Problem statement - Transcribe the lines below verbatim, from the line containing "coordinates (538, 790)." through the line containing "Looking at the image, I should click on (579, 581).", both included.

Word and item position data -

........

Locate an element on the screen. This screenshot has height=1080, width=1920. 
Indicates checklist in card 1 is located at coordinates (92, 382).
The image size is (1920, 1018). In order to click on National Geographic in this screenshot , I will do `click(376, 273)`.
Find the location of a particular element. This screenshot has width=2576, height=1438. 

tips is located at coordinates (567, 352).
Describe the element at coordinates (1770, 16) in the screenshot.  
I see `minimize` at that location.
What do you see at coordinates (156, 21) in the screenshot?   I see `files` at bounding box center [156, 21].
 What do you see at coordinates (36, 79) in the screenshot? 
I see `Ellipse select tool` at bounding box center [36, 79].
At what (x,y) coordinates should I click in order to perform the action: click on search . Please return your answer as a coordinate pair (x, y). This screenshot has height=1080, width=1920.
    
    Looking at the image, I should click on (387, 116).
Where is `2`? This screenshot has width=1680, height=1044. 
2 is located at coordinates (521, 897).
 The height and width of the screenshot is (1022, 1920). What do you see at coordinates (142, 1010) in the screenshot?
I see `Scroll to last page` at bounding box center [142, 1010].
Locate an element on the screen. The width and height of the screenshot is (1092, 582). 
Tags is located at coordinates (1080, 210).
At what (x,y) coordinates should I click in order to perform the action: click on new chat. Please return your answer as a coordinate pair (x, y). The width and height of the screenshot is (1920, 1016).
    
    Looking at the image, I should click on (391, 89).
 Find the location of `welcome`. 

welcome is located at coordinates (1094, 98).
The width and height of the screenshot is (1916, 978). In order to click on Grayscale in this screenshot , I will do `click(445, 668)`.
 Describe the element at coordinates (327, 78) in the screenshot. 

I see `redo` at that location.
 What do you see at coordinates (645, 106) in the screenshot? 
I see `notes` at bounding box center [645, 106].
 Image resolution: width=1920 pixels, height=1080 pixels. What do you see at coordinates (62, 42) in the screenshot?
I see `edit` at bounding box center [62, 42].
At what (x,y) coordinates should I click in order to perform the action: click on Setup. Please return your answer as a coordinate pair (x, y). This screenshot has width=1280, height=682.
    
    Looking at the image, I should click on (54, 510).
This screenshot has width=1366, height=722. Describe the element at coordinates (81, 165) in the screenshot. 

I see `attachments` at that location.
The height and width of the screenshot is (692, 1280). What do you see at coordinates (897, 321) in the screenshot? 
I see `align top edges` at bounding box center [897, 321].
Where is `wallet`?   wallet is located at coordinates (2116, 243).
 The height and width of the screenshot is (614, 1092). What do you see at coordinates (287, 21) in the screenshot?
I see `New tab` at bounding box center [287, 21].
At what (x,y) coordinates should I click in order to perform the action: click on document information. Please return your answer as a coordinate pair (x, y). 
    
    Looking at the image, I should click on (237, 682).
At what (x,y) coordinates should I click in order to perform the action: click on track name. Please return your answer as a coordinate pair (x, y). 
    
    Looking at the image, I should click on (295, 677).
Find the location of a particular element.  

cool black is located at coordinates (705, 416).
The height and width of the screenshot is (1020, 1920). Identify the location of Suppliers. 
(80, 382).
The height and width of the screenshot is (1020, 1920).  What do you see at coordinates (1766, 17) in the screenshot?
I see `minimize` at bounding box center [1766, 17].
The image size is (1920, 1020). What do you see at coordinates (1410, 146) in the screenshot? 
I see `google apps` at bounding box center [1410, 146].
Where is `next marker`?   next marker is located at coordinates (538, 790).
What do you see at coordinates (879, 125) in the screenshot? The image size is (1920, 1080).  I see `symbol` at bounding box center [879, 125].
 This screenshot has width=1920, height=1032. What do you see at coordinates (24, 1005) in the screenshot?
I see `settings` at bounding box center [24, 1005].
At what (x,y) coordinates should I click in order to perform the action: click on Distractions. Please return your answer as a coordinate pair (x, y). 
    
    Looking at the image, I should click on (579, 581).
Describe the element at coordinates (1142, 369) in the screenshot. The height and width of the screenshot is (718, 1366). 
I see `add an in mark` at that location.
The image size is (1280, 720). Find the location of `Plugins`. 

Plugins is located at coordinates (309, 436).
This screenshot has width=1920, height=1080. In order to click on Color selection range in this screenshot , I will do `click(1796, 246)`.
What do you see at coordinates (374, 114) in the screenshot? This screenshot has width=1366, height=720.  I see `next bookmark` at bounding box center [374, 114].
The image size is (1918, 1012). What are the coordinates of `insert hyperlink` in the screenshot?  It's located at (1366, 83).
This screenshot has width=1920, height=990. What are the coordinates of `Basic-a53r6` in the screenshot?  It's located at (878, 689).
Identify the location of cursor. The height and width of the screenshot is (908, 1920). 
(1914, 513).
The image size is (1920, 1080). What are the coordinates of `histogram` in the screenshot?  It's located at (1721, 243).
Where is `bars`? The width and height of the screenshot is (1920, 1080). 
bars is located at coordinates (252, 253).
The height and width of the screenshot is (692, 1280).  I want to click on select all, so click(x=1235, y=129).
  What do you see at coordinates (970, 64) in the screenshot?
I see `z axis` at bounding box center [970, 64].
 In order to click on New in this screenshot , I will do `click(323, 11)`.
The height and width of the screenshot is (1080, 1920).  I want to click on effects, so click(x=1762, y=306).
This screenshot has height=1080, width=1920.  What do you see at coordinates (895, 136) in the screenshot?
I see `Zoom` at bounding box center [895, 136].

........

Result for this task -
Where is `next marker`?   next marker is located at coordinates (538, 790).
What do you see at coordinates (879, 125) in the screenshot? The image size is (1920, 1080).  I see `symbol` at bounding box center [879, 125].
 This screenshot has width=1920, height=1032. What do you see at coordinates (24, 1005) in the screenshot?
I see `settings` at bounding box center [24, 1005].
At what (x,y) coordinates should I click in order to perform the action: click on Distractions. Please return your answer as a coordinate pair (x, y). 
    
    Looking at the image, I should click on (579, 581).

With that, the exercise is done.